The 2003 Australian Drivers' Championship was a CAMS sanctioned national motor racing title for drivers of cars conforming to Formula 4000 regulations. The title was contested over a six-round, twelve race series which was promoted as the 2003 Holden Australian Drivers' Championship for the CAMS Gold Star. It was the 47th Australian Drivers' Championship.

New Zealander Daniel Gaunt won the championship driving three different Reynards for two different teams over the course of the season. Gaunt only won two of the twelve races but achieved a race finishing consistency his rivals lacked and finished eight points ahead of his nearest rivals. Second place was tied between Jonny Reid and Paul Trengove, both driving Reynards.

Apart from the seven wins claimed by Gaunt and Reid, three wins were taken by another New Zealander, Nelson Hartley (Reynard 94D & Reynard 97D), and two wins by Ricky Occhipinti (Reynard 97D and 98D).

Race calendar
The 2003 Australian Drivers' Championship was contested over a six-round series with two races per round.

Points system
Championship points were awarded on a 20–15–12–10–8–6–4–3–2–1 basis for the first ten positions in each race.

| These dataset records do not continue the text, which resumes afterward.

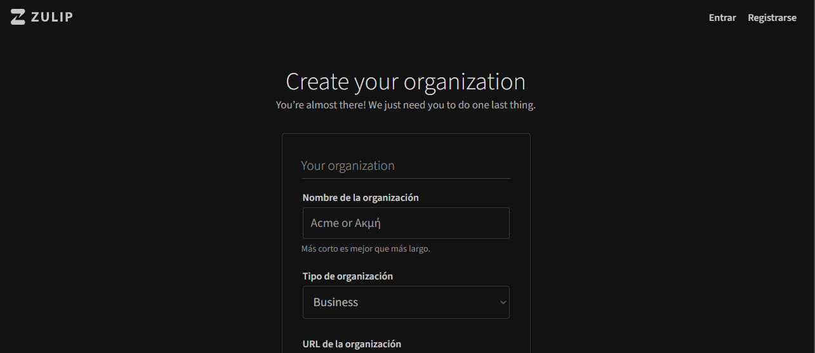Click the Create your organization heading
815x353 pixels.
coord(406,82)
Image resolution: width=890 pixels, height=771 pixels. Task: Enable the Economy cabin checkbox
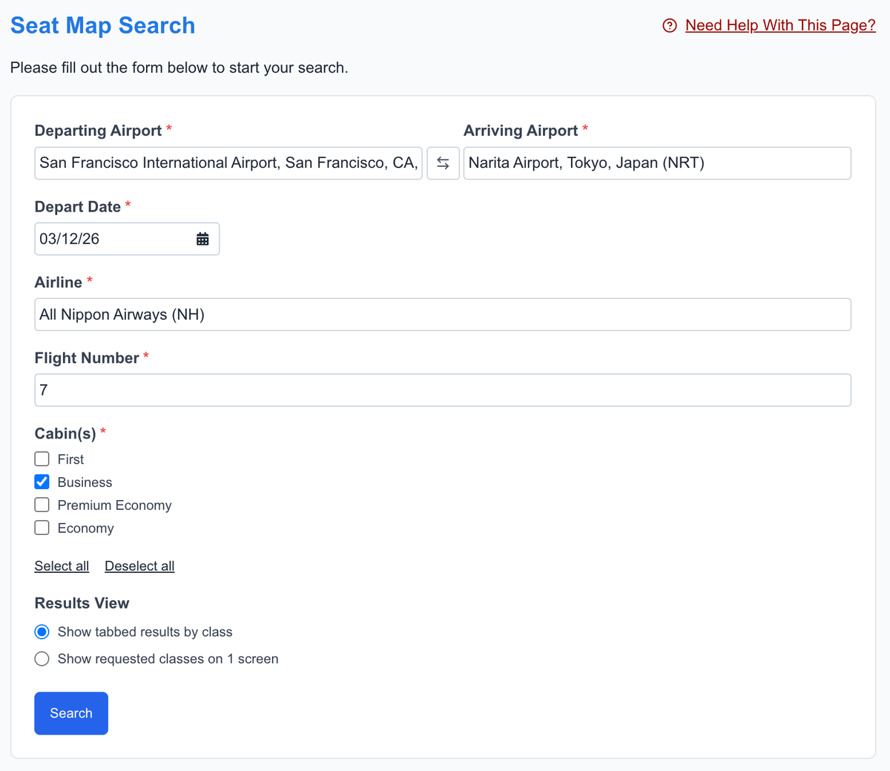(42, 528)
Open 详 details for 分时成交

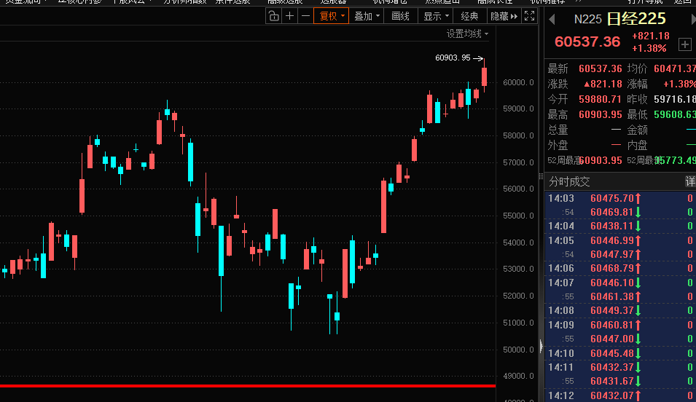689,181
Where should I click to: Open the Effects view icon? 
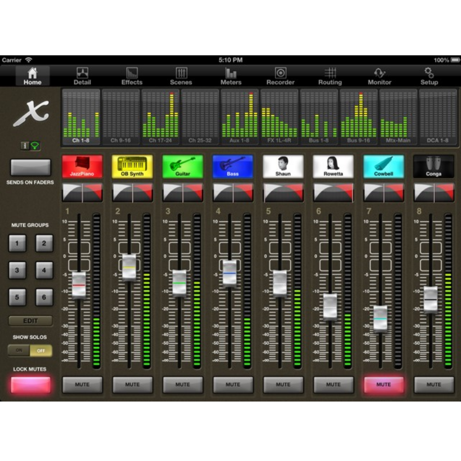point(132,73)
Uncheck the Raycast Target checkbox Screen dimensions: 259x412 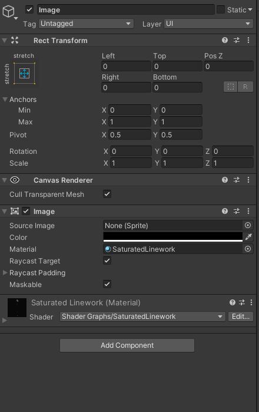point(107,261)
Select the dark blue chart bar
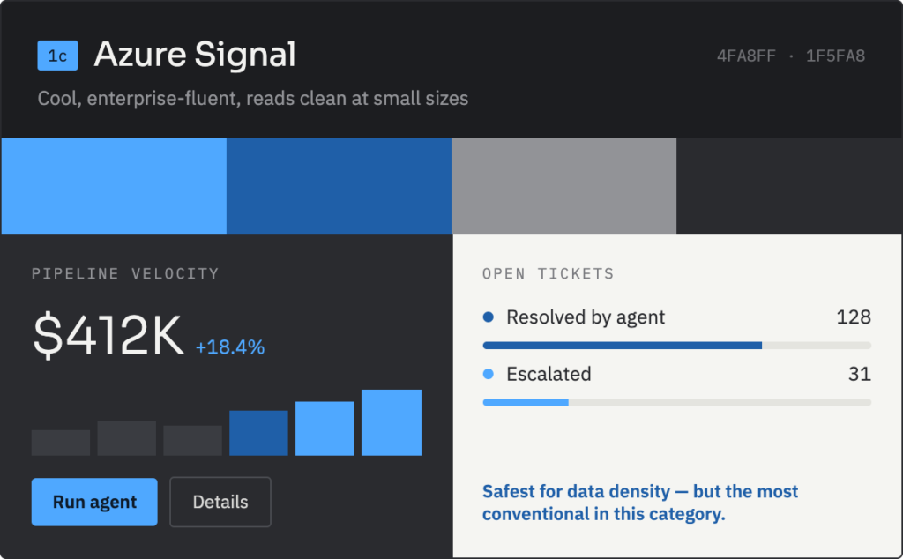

The round winner for each round was determined by the aggregation of championship points awarded in that round. Where more than one driver had been awarded equal points, the round result was determined by the placings in Race 2.

Results

Note: All cars were required to be fitted with a 3.8-litre Holden V6 engine.

Silver Star

Note: Approved competitors were awarded points towards a Silver Star Trophy based on their finishing positions in each race relative to other such nominated competitors. These points had no reflection on the Australian Drivers' Championship classification.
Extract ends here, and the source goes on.